WORK ITEM> Retype the listing below line for line, but only from the line with "Task: Click the credit" down to the line with "Click the X", inclusive. Pictures stay out.
+++ RAW DATA +++
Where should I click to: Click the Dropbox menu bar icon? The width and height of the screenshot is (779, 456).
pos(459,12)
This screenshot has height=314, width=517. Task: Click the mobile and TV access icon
+++
+++ RAW DATA +++
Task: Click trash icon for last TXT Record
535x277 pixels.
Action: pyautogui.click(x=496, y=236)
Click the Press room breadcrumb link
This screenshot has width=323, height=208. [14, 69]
+++
+++ RAW DATA +++
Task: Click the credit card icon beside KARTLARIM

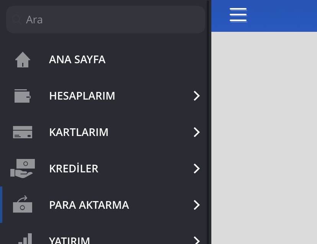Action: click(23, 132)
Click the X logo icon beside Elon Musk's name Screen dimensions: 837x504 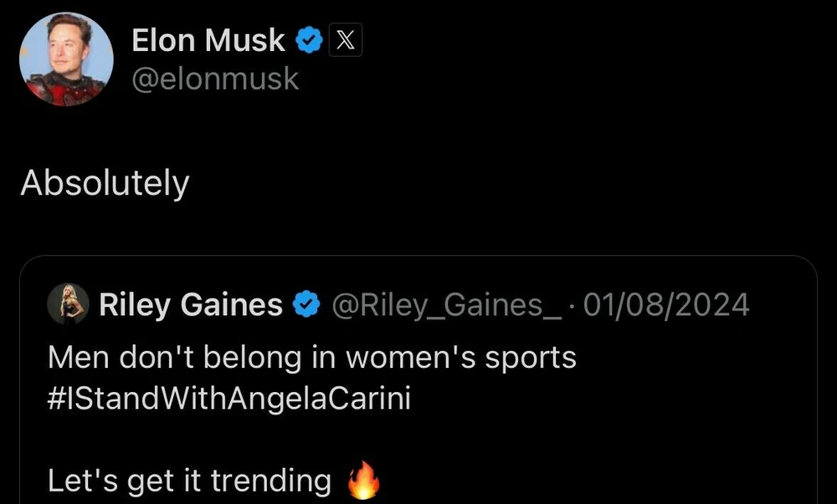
+++
RESULT BELOW>
Task: Click the credit card icon beside KARTLARIM

Action: click(23, 132)
Click the X logo icon beside Elon Musk's name Screen dimensions: 837x504 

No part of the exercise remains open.